The need to work on the go combined with the confined space of public transport is putting sensitive business information at increased risk. The threat to information may well be malicious – public transport is a common hunting ground for organised criminal gangs and opportunist thieves looking for easy pickings. However, it’s not just the bag snatchers and the pick pockets that pose the threat. Talking confidential company business on the phone and working on sensitive documents while commuting are also a concern. New research from storage and information management company Iron Mountain reveals 72 per cent of the UKs office commuters are looking over the shoulder of the person sitting next to them to find out what their fellow commuter is working on. One in five UK commuters (20 per cent) have seen confidential or highly sensitive information.

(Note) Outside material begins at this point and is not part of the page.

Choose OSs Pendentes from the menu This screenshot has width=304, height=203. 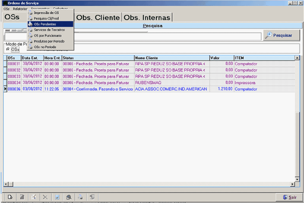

Nearly a fifth (18 per cent) of those in marketing say that they frequently sneak a peek at the work of fellow commuters, compared to just six per cent of legal professionals. Marketing professionals are the most likely to be working on confidential or sensitive work during their commute (35 per cent). PA and Admin staff are, at 15 per cent, the least likely to undertake confidential or sensitive work while on public transport. Across all job roles, 21 per cent of respondents say they are doing confidential or sensitive work while travelling on public transport.
In the UK trains (58 per cent) and planes (42 per cent) are the top locations for ‘commuter-snooping’, although one in five (20 per cent) at director level or above find the airport business lounge a particularly fertile ground for information spotting.
It is not just exposing information on mobile devices that presents the threat. Paper documents often contain critical information that must be safeguarded while travelling and, when discarded, securely destroyed so that the information cannot be reconstituted.
“While practical and inevitable, working on the go could be exposing employers to significant information risk, including data breaches and the loss of competitive advantage,” said Christian Toon, risk and security, Iron Mountain. “Most of us have seen documents left in plain sight, left on display on a portable device or left behind, albeit temporarily, as a fellow commuter pops out of the carriage to take a phone call or grab a sandwich. Commuters need to think ‘leave it and lose it!’ What would be the cost to your business and reputation if an employee inadvertently shared sensitive information or let documents get into the wrong hands? There are simple and inexpensive measures that all businesses should take.”
Iron Mountain offers the following guidance for firms looking to help employees protect confidential information while travelling.
Protect your information on the move. Four things to get right.
1 Educate your people - Make sure that every employee understands that his or her information security responsibilities extend beyond the workplace. Provide clear policies and practical guidelines that help your people understand what behaviours will reduce the potential risks. Communicate your expectations regularly to all employees.
2 Provide the tools - Equip employees with the tools required to manage information with sufficient care while travelling. Start with the corporate devices you’ve issued. Consider strong passwords and device encryption. Provide up-to-date virtual private network (VPN) capabilities to ensure that your sensitive information is inaccessible over anything but a secure connection.
3 Keep it private - Issue a laptop privacy screen to all employees who have access to sensitive information. This allows the user to view the information on their screen but makes it impossible for a fellow commuter to see on-screen information from a side view.
4 Don’t forget the paper - All too frequently, attention to information security starts and ends with IT. Yet confidential paper documents are easy to transport and just as easy to leave in plain sight or leave behind. When sensitive documents are no longer needed, employees should return them to the office to be destroyed securely.